I know both of these borders crossings well, having lived in both Eastern and Wester Europe for several periods of two-plus decades.  I travelled the first by car many times when I lived in Budapest, which was behind the Iron Curtain at the time, on my way to Western Europe, where I still had ties.  That border in the middle of a wooded area, could seem foreboding, the road barred by what looked like a very thick log, just under a watch tower.   I crossed it in 1971, with my Hungarian husband and two small children, on the way to a flight from Amsterdam to Philadelphia, where my mother awaited our visit.  At that time, even the most organized of travelers would be slightly apprehensive, wondering whether some paper or other might be missing. In the eighties, when I went to pick up some things in Budapest, it had already become a major highway as part of a UNDP plan to link Europe to Asia and Africa.
As for St Louis, or San Luigi, just a building alongside the deep blue waters of the Mediterranean, I passed it many times during vacations from Paris in villages with spacious aristocratic summer retreats where those large boulders served as beaches for those who knew not to take the superhighway to Ventimiglia but rather the poorly maintained narrow road that hugged the coast between hothouses where roses for the entire world were grown.
I’m wondering what my friends along that coast are thinking these days, seeing their seemingly inviolable space overrun by swarthy, dusty escapees from wars their government failed to oppose on the other side of ‘Mare Nostrum’, the sea which Europe shares with Africa and the Middle East, but continues to think of as its own.
The mindlessness of Europe’s situation is mind-boggling: for decades it has ‘cooperated’ with former African colonies, but then allowed the United States to commit a vicious bombing campaign against Muammar Ghaddafi’s Libya, after befriending him for decades. Resolutely secular Europe thought nothing of turning Libya, one of the better run countries in Northern Africa, from a secular land to one divided into two warring religious camps, wedged between Egypt and Algeria, with southern borders touching Sudan, Niger and Chad, like a basket waiting to be filled with the desperate fleeing these areas to which Boko Haram/ISIS has spread from its base in Nigeria.
European governments have devised elaborate plans to combat Islamic terrorism, with no thought to the millions fleeing war, hunger, and terrorism on the opposite shore of ‘their’ sea.  Comfortable in their role of obedient subordinates (strange that we don’t hear the homey tag Uncle Sam anymore…) the brilliant men and women who pulled together to create a union of twenty-eight countries where war would no longer be a periodic scourge, accepted their status of American vassals without a second thought: after all, the powerful USSR could, conceivably decide to no longer be content with Eastern Europe and proceed to swallow Western Europe as well…….

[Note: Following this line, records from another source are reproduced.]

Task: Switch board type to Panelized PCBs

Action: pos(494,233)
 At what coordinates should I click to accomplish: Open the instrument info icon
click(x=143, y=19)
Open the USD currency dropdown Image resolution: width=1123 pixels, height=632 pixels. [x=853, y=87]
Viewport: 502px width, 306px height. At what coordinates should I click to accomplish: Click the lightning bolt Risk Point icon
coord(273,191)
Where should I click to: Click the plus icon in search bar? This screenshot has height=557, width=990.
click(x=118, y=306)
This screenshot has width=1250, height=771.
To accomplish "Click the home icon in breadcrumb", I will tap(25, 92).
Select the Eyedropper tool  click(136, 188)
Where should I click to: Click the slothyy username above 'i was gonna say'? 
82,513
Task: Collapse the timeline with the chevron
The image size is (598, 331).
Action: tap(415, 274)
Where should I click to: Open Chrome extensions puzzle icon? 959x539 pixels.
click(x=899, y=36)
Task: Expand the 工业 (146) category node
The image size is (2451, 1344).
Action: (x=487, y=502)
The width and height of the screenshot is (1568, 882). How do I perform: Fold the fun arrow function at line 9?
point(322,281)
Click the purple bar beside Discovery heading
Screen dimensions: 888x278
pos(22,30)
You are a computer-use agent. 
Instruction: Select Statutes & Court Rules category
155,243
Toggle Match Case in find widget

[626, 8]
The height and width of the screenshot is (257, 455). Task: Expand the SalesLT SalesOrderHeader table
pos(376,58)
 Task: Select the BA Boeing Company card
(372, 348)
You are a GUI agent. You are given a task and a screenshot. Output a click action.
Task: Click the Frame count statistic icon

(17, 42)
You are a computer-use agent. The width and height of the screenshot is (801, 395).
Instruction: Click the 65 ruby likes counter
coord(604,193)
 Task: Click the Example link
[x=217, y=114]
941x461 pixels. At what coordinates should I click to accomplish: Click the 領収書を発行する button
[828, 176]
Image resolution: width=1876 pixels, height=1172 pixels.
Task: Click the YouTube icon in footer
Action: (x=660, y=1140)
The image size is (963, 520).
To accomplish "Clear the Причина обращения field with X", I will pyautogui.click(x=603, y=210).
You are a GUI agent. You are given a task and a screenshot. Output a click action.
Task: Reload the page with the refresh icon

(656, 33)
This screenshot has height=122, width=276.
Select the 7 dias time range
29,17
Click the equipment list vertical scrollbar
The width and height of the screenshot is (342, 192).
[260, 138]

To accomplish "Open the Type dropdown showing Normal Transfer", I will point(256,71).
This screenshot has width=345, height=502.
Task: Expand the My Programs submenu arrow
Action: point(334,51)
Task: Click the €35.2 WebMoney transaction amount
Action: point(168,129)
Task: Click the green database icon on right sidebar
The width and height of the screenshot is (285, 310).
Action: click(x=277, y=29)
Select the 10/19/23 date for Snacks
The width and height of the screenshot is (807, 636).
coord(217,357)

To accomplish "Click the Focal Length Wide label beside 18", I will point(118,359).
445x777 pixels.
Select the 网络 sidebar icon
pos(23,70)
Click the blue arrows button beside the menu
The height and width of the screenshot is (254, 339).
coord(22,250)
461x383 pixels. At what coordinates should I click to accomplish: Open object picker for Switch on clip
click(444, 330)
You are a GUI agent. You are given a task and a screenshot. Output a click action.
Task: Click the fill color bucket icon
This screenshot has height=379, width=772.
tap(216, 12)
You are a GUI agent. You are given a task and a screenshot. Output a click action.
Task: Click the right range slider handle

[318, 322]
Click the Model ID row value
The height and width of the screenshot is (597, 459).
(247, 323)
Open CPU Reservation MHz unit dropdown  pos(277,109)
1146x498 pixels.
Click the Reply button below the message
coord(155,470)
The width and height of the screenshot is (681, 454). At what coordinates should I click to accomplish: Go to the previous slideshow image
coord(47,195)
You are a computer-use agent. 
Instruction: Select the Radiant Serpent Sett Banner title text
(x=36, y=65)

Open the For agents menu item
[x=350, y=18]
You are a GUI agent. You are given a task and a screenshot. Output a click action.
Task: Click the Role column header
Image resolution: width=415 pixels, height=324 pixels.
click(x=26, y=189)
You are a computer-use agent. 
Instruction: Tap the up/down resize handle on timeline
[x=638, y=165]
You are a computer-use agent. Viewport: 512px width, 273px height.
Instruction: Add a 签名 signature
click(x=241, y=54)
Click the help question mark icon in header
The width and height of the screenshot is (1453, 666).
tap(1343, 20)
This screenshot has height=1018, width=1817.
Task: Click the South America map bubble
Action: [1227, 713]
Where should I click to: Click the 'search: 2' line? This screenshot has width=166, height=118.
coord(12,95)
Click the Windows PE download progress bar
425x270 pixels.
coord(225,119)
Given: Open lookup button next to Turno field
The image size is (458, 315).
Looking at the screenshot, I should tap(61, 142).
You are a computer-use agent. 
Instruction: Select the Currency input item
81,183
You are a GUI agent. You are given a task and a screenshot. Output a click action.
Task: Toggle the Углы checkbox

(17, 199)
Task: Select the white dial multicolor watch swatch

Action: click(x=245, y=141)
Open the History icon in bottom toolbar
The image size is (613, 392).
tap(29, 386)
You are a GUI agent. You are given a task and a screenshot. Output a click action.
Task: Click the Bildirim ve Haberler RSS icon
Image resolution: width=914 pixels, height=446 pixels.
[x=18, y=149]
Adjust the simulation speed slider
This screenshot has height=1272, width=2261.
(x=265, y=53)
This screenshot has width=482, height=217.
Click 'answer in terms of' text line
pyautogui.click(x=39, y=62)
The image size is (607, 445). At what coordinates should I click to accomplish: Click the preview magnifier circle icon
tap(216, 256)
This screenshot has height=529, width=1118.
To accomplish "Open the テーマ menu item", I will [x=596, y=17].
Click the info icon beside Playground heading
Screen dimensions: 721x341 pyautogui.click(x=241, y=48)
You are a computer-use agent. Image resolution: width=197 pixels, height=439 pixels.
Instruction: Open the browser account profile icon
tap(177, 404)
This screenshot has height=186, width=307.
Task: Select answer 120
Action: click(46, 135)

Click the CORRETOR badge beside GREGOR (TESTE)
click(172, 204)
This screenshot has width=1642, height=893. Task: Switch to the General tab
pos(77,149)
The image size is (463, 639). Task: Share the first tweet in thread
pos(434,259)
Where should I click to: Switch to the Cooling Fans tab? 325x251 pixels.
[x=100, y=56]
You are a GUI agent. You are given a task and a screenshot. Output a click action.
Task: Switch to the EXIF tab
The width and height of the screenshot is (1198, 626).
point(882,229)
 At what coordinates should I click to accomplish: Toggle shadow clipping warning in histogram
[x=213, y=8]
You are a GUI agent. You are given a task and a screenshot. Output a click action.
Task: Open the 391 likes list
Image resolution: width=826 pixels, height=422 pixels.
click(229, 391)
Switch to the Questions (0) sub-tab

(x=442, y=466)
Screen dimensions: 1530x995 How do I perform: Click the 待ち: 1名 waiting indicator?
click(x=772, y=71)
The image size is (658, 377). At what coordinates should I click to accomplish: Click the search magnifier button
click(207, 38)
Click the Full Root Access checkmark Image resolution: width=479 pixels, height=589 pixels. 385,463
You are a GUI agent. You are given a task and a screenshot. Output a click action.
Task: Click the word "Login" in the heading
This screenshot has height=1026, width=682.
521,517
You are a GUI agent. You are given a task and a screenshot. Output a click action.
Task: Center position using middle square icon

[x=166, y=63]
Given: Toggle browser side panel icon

As for the governments in Eastern Europe who chafed under Soviet control  - though much freer than their cousins in the West imagined - they never imagined that twenty-five years after the celebratory hacking of the Berlin Wall, they would find themselves building walls to keep brown people out. (The separation of Eastern  Europeans from the West was experienced as an unfair situation by populations who saw themselves as similar white Christians, and now barely 25 years after they have been accepted as equals, the European Union expects them to welcome brown people?!  Clearly, Eastern Europe has not yet had time to develop the one-world ethos that constitutes the bedrock of the European Union.)

In a situation that has not been seen since the end of World War II, thousands of brown men, women and children fleeing white aggression storm trains and demonstrate in holding areas, as seemingly helpless governments looks on. Twice in the twentieth century, the US came ‘gallantly’ to the rescue of Europe’s three dozen countries unable to make diplomacy work. But today’s monumental challenge results from a combination of American-led aggressions against Europe’s neighbors and its own lingering racism.